━━━ GIVEN RECORDS

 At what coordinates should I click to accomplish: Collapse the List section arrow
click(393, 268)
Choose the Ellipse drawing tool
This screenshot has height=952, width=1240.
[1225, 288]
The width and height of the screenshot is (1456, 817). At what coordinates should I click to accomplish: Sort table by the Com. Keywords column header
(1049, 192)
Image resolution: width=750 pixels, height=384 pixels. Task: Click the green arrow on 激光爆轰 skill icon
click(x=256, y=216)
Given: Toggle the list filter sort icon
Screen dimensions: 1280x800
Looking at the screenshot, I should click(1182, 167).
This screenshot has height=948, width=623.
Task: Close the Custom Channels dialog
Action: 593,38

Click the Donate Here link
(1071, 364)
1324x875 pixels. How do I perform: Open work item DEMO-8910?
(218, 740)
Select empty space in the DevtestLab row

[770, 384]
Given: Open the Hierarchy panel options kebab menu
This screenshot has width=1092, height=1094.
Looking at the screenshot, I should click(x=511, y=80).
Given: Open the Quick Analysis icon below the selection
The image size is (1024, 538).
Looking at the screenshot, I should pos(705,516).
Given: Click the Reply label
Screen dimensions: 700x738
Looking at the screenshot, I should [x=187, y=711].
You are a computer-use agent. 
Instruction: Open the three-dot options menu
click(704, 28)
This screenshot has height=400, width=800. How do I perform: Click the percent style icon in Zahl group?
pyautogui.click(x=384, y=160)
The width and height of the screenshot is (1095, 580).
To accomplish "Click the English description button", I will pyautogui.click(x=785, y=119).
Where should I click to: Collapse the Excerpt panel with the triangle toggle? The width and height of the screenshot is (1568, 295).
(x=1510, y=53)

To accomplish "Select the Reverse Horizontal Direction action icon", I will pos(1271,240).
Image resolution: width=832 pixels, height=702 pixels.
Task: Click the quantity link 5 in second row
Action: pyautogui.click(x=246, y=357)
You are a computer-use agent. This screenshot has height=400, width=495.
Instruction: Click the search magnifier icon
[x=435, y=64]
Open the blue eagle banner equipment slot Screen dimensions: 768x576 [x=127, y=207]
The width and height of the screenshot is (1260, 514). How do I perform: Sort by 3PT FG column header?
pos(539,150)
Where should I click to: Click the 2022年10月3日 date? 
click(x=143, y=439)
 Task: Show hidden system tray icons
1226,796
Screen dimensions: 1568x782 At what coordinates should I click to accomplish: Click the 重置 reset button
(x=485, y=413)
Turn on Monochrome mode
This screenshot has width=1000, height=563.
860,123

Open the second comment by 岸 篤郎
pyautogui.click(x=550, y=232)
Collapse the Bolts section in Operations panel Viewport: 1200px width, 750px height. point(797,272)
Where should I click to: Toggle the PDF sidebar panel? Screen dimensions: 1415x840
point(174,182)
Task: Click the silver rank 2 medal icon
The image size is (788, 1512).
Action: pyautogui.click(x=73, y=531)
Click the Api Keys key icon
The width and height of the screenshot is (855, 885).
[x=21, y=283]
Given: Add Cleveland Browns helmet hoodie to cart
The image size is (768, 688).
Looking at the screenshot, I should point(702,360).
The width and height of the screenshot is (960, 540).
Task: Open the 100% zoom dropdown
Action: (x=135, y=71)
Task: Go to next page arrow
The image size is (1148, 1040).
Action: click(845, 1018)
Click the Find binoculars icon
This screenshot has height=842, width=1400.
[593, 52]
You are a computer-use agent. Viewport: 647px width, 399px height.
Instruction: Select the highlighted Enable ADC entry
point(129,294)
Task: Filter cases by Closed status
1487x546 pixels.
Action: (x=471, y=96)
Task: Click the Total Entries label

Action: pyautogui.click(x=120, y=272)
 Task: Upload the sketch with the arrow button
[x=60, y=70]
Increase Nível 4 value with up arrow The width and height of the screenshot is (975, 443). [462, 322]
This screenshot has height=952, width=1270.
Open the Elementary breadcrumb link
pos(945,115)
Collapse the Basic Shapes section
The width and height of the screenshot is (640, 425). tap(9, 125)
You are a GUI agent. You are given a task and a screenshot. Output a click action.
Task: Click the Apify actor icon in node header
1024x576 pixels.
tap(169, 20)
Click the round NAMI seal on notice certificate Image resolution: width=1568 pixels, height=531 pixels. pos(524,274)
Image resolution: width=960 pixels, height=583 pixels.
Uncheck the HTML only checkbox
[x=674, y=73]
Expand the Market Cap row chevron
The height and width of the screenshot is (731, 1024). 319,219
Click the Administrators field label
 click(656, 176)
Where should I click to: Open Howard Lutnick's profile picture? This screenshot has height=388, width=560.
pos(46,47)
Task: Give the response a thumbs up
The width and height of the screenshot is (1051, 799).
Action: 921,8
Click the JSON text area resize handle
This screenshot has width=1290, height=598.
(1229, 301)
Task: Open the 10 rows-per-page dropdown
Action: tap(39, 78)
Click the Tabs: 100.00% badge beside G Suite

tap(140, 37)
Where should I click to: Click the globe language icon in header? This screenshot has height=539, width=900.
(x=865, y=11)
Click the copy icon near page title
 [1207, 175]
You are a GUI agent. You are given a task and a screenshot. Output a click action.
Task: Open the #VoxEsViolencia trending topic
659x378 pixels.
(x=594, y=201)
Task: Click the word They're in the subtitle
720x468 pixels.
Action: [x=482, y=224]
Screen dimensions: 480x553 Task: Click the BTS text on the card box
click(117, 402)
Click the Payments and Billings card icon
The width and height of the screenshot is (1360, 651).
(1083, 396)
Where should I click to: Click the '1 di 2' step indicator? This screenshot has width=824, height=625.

━━━━━━

Work out how many lines of the listing above include "Viewport"; the reply is that number alone.

2